28 agosto 2017

Moleskine

Livros

Não só é raro, como não representa nenhuma capacidade intelectual superior: leio quatro livros em simultâneo. Nunca me aconteceu, mesmo que os livros tenham particularidades que, para mim, permitem esta simultaneidade. Leio Contos, de Clarice Lispector, O Jogo das Contas de Vidro, de Hermann Hesse, Da Pintura, uma colectânea de escritos de Eduardo Lourenço, e, por indicação e empréstimo do meu querido amigo ATM, Acta Est Fabula, o quinto e último livro de memórias de Eugénio Lisboa, correspondendo ao período que vai de 1995 a 2015. Como pode depreender-se pelo tipo, todos os livros, com excepção do escrito por Hermann Hesse, permitem uma leitura fragmentada.

Os livros correspondem a sugestões que me foram feitas, ou porque fariam sentido para a minha tese de doutoramento (o caso da colectânea de Eduardo Lourenço), ou porque teriam interesse para perceber estes meandros, onde me agito vagamente, das universidades e dos escritores com as suas manias, embirrações de estimação, ódios e paixões, expectativas de Nobel ou desejos insatisfeitos de comendas (no caso do diário de Eugénio Lisboa).

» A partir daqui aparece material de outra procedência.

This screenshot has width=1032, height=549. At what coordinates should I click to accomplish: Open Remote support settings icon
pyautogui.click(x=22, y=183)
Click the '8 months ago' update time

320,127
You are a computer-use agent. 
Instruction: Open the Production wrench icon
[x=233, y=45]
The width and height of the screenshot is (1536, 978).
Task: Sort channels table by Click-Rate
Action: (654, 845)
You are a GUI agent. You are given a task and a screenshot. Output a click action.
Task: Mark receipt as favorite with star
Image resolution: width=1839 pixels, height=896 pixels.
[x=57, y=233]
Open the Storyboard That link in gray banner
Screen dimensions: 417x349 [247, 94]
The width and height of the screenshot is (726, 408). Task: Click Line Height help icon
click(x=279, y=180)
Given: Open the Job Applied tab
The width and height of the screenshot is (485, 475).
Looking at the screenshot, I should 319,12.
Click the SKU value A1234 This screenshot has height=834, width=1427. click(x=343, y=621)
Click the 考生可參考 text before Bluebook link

Sobre o primeiro, reconheço a minha incapacidade intelectual para, não só tirar ideias como, em muitos casos, para o perceber. O filósofo é, neste caso específico, demasiadamente hermético para o meu gosto. Quanto ao Diário, é demasiado cedo para me pronunciar mas é, talvez, excessivamente factual para o meu gosto: fui aqui, jantei ali, li isto e fiz aquilo. É clara a embirração por Saramago (um ponto a favor), a admiração por Mourão Ferreira (percebo) uma certa acrimónia por Vergílio Ferreira (hmmmm...). 


Boxe

Os jornais, ou pelo menos o Observador, deliciam-se até à exaustão com o que chamaram o Combate do Século, que opôs Mayweather a McGregor, sendo que o primeiro venceu por KO técnico (os últimos segundos que vi do combate).

Tenho dificuldade em achar que o boxe é um desporto. Fala-se muito nas célebres regras do Marquês de Queensberry (que poderão consultar aqui) que deram origem ao boxe moderno. No entanto, nenhuma das doze regras elimina o fundamental: o desejo de vencer o oponente por KO, isto é, zurzir o oponente da maneira mais feroz possível (ainda que dentro das regras) para que este caia estendido no chão, inanimado. Podem as luvas ter de ser isto ou aquilo (regra nº 8); pode ser proibido golpear o adversário abaixo da cintura (não consta das regras...); pode mais isto e mais aquilo que o facto é este: o maior número de murros, nos sítios legalmente mais debilitantes, para que alguém desmaie e se estenda ao comprido. Desporto? Para mim não...


Textos

Por motivos que não vêm ao caso, leio manuscritos de alguém que desapareceu há meia dúzia de anos e que se entreteve, numa letra nem sempre fácil de decifrar, a fazer poesia. Não percebo o que leio e, sobretudo - e esse é que era o desafio - não interpreto o que leio, de nada consigo tirar uma ideia sobre as motivações da escrita, os dramas ou alegrias interiores, os conflitos consigo próprio ou com os outros. 

Este exercício, mais lúdico do que de investigação, faz-me lembrar uma entrevista que ouvi há um bom par de anos. Um estudioso (ou editor?) contava que Kafka perdeu a voz nos últimos tempos de vida, pelo que escrevia as respostas num caderninho. Não se conhecem as perguntas que lhe seriam feitas oralmente, mas conhecem-se as respostas que estão escritas. E agora invento: se sabemos (ou intuímos fortemente) que pergunta teria sido feita se o escritor dissesse bife com batatas fritas, uma resposta que não suscita nenhum pensamento interessante sobre Kafka, talvez (como referia o entrevistado) haja lugar para um devaneio se lêssemos dois pombos em silêncio ao por-do-sol.  Que pergunta lhe fizeram?

Continuarei na investigação, certo de que não interpretarei nada que valha a pena um sorriso de mistério decifrado. Somos, obviamente, muito mais do que aquilo que escrevemos.